Quote from last year “I have been able to enjoy net annualized returns that are currently more than 16.30%, 17.70%, and 18.50%. It is important to note that my accounts are still young (9, 15, and 20 months old), but so far, by employing this risk management, the net annualized return I enjoy is increasing (as a result of picking better, higher rate notes), instead of decreasing (as a result of defaulting notes eating into my rate of return).”

The above quote by Josh was taken from his article last year & generated a good deal of controversy including a great deal of criticism from myself & from Roy S as we claimed that his returns were unsustainable & unrealistic going forward. We also stated that his claims suggesting that his returns were actually INCREASING over time was irresponsible, unreasonable, unrealistic, ridiculous or some words to that effect. As you can see our criticisms have now been proven CORRECT.

Nevertheless I would like to commend Josh for having the courage to come here & provide this update despite the fact that his claims of higher returns going forward have proven to be WRONG. Of course, pls. correct me if I missed it but I don’t see any admission that he was in fact wrong last year…………..nor do I see anything saying Dan B & Roy S. were correct.

At the time, last October, when Josh’s post was published, Peter came out & stated & I quote …..” Here is my opinion. These returns are indeed possible by any investor in Lending Club. Are his returns likely to remain this high going forward? No. Is it possible? Yes.”

I think we can all see the value of that particular nugget of wisdom without me spelling it out.

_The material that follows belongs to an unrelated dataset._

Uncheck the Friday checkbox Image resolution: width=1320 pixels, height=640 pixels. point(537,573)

I would also encourage all new readers & readers unfamiliar to the post last year to go back & read it & the comments that were posted & judge for themselves whether it was appropriate for me to STRONGLY caution new investors that Josh’s claims of high return numbers & increasing return numbers from the already high levels he claimed were in fact appropriate or not.

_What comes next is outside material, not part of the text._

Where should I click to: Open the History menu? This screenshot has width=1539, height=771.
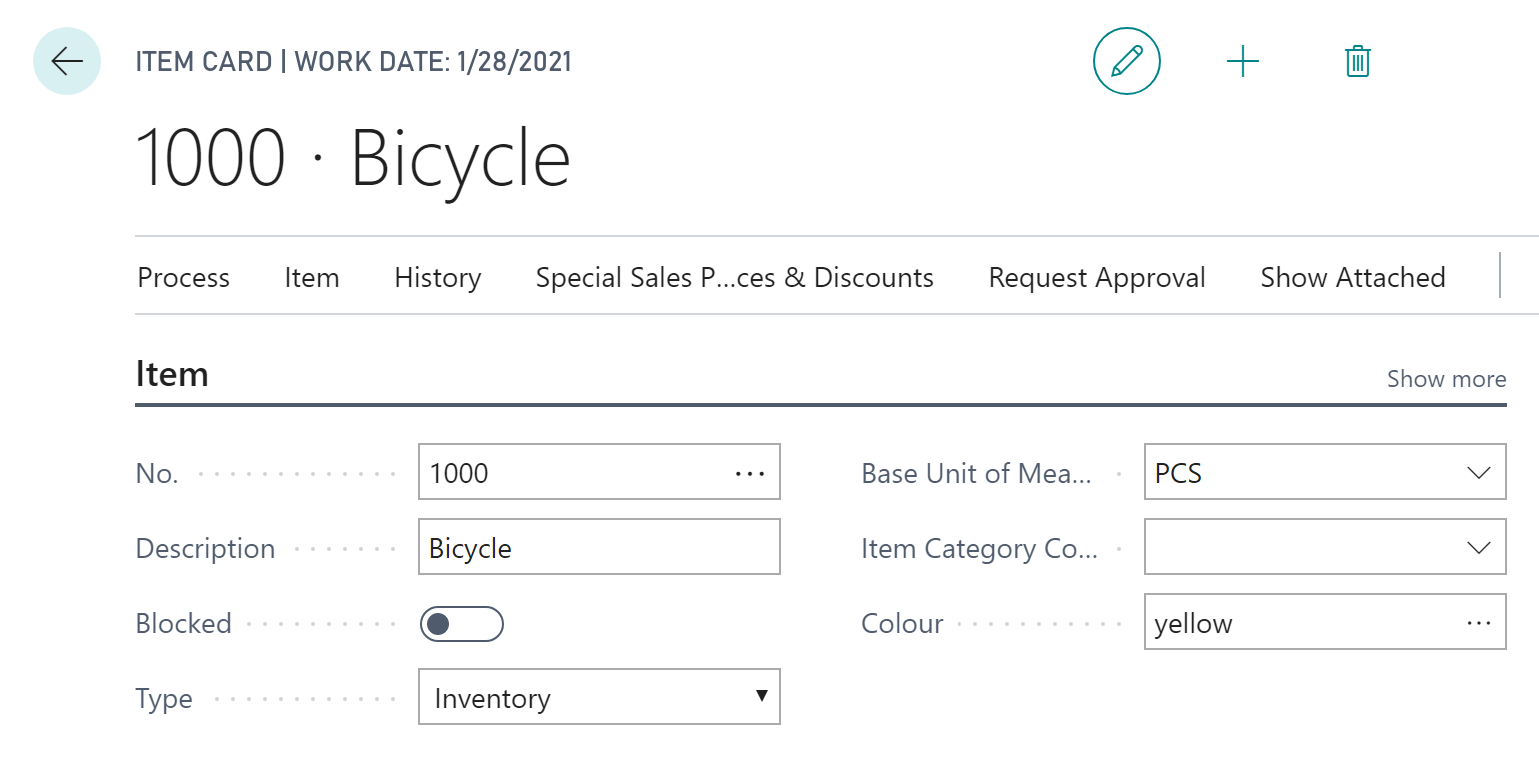click(438, 277)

Readers may also want to consider why Peter came down on me so harshly when I suggested that he was doing a disservice to new investors by suggesting that the article provided advice that numbers in the high teens & above were attainable by new investors………..& by him publishing & agreeing with it, only to back pedal away after withering criticism.
Readers can decide for themselves who was really trying to protect their interests from unrealistic expectations & who was just blindly waving the p2p flag like a cheerleader..

Dan B
Dan B
Oct. 22, 2013 4:13 pm
Reply to  Peter Renton

I have some comments about this article & I will share them when the author & the publisher of last years piece admit that they were wrong & that myself & Roy S. et al were correct & justified in the admittedly aggressive comments that we made back then. Comments that have been shown to be pretty accurate since then & will continue to be accurate going forward.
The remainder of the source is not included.